BP’s Greenwashing Masked Dangerous ‘Drill, Baby, Drill’ Reality

Our guest blogger is Rebecca Lefton, a researcher for Progressive Media.

BP’s profits rose an unexpected 135% in the first quarter of 2010 compared with the first quarter the prior year. Yet these were “overshadowed” by the tragic oil spill resulting from an explosion at the Deepwater Horizon oil drilling rig, located 40 miles off the coast of Louisiana. The rig is owned by a Switzerland-based company, Transocean Ltd, and leased to BP (formerly British Petroleum). These companies and Halliburton, whose cementing operations may have caused the explosion—are being sued for negligence.

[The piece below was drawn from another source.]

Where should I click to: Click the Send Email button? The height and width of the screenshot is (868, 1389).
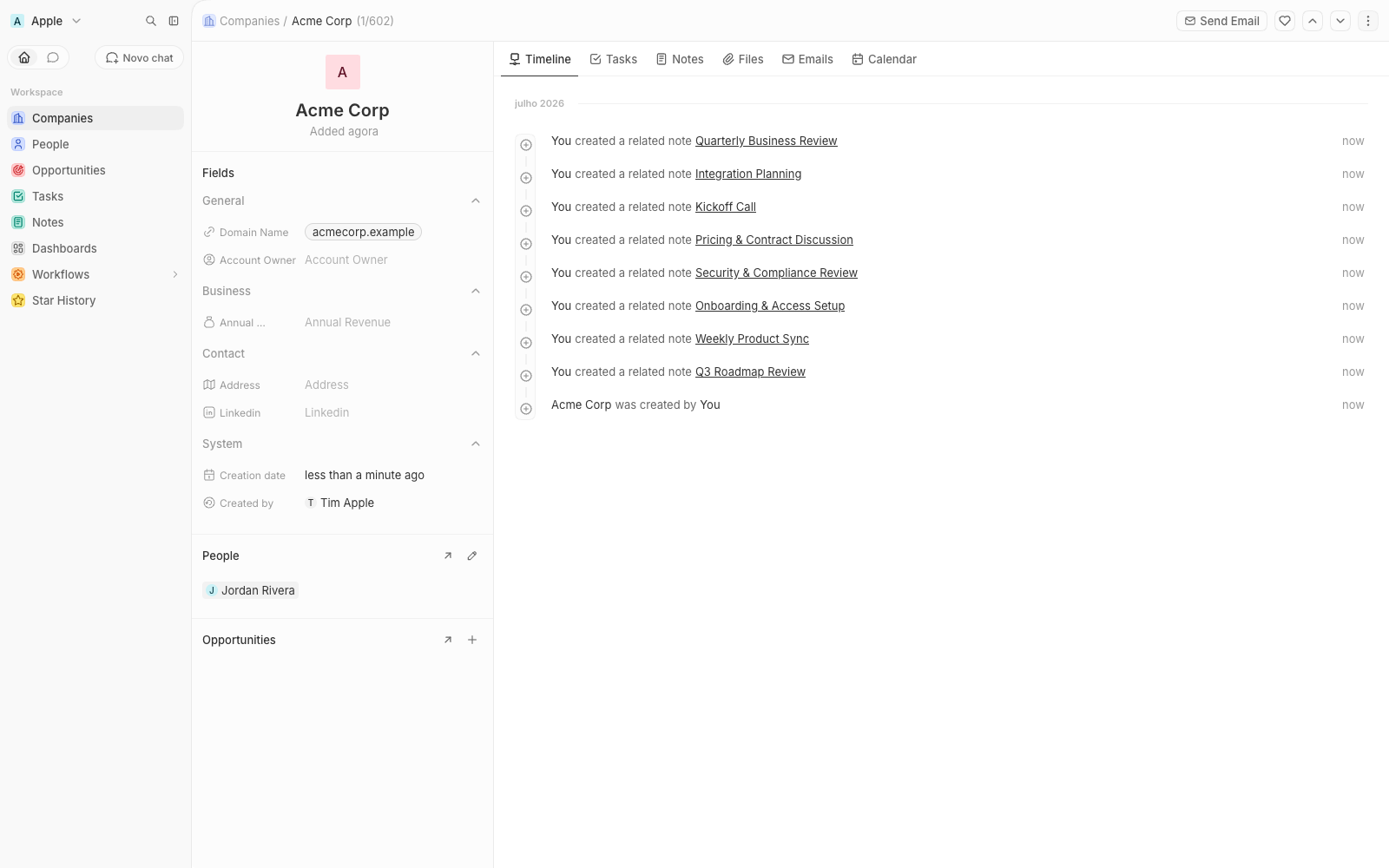pyautogui.click(x=1221, y=21)
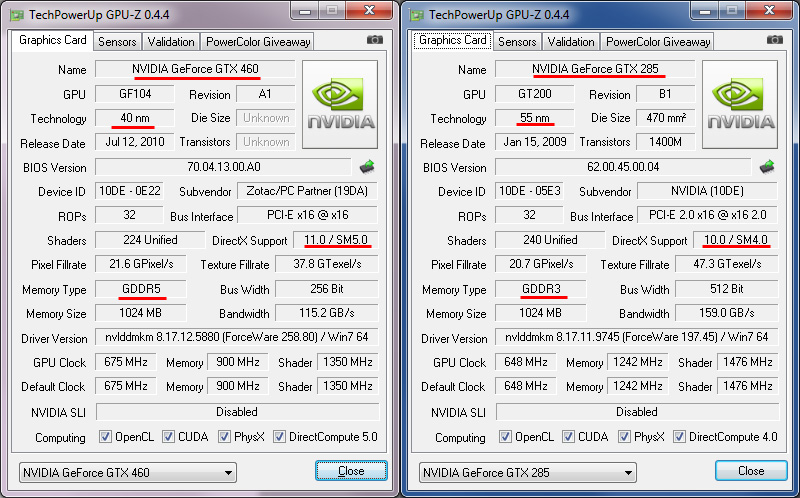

BP has aggressively rebranded itself as a company focused on alternative, clean energy sources. The company has a series of commercials advertising their “Beyond Petroleum” campaign “promoting and marketing alternative energy solutions.” But “Beyond Petroleum” is an Orwellian slogan for what is still almost entirely an oil company focused on making billions every year from dirty fossil fuels. A new video from the Center for American Progress Action Fund’s Victor Zapanta depicts BP’s greenwashing in contrast with the tragic results of its drilling operations:

Indeed, although BP ads depict green flowers and spinning windmills, BP only invested a tiny fraction of their profits into alternative energy last year. Their actual investments in alternative energies — $1.3 billion in 2009 — are dwarfed by their profits. In fact, the last two years their budgeted alternative energy investments were around seven percent compared to profits. According to Driessen of the Atlas Economic Research Foundation, BP spent the same amount on this advertising over two years (the campaign was launched in 2000) as they did on hydrogen, wind, and solar energy over a six-year period:

Beyond ‘Beyond Petroleum’ Greenwashing Lies Tar Sands. On April 14, BP “easily beat off challenges to a Canadian oil sands project and to its executive pay policy.” BP rejected a shareholders resolution in opposition to Canadian tar sands production “because it emits more carbon dioxide than traditional oil production, uses more water and involves greater destruction to the landscape.” [Reuters, 4/15/2010]

BP Quit Climate Action Partnership. “ConocoPhillips, BP and Caterpillar have dropped out of the U.S. Climate Action Partnership (USCAP), the coalition of corporations and environmental groups that has been most prominent in pushing Congress to pass cap-and-trade legislation.” [Washington Post, 2/17/2010]

$16 Million In Lobbying. BP spent $16 million lobbying in 2009. [Open Secrets]

BP Profiting From Iran — Threatening our National Security. “BP, in a 2009 filing with the Securities and Exchange Commission, said it had interests in and was the operator of two fields and a pipeline located outside Iran in which the National Iranian Oil company had an interest.” [New York Times, 3/6/2010]

41% Raise For BP’s CEO. “Chief Executive Tony Hayward’s total remuneration and share awards rose 41% in 2009 on performance bonuses from improved operations which made the company one of the best performing oil majors in the fourth quarter, despite lower full-year profits due to the fall in the oil price.” [Wall Street Journal, 3/5/2010]

Americans are spending nearly $3 billion more on gasoline due to higher gasoline prices. And taxpayers are spending billions of dollars in tax subsidies to Big Oil. These subsidies will cost the U.S. government about $3 billion next year in lost revenue and nearly $20 billion over the next five years. The next dollars we spend should go to companies that provide genuinely clean and safe fuel. The costs are too high.